══ GIVEN DATA

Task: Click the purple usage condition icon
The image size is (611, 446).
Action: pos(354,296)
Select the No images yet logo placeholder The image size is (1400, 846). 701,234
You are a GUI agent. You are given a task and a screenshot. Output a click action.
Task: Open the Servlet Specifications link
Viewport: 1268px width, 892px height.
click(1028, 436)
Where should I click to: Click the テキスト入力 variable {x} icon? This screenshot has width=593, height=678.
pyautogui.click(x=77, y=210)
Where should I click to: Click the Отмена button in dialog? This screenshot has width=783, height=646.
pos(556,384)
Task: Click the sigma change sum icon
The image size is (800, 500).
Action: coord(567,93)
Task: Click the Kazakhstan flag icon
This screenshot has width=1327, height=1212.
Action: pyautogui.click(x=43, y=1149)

════

** INSTRUCTIONS FOR THE TASK **
All of the material above should be printed out in full, word for word.

** RESPONSE BELOW **
Task: Click the purple usage condition icon
The image size is (611, 446).
Action: pos(354,296)
Select the No images yet logo placeholder The image size is (1400, 846). 701,234
You are a GUI agent. You are given a task and a screenshot. Output a click action.
Task: Open the Servlet Specifications link
Viewport: 1268px width, 892px height.
click(1028, 436)
Where should I click to: Click the テキスト入力 variable {x} icon? This screenshot has width=593, height=678.
pyautogui.click(x=77, y=210)
Where should I click to: Click the Отмена button in dialog? This screenshot has width=783, height=646.
pos(556,384)
Task: Click the sigma change sum icon
The image size is (800, 500).
Action: coord(567,93)
Task: Click the Kazakhstan flag icon
This screenshot has width=1327, height=1212.
Action: pyautogui.click(x=43, y=1149)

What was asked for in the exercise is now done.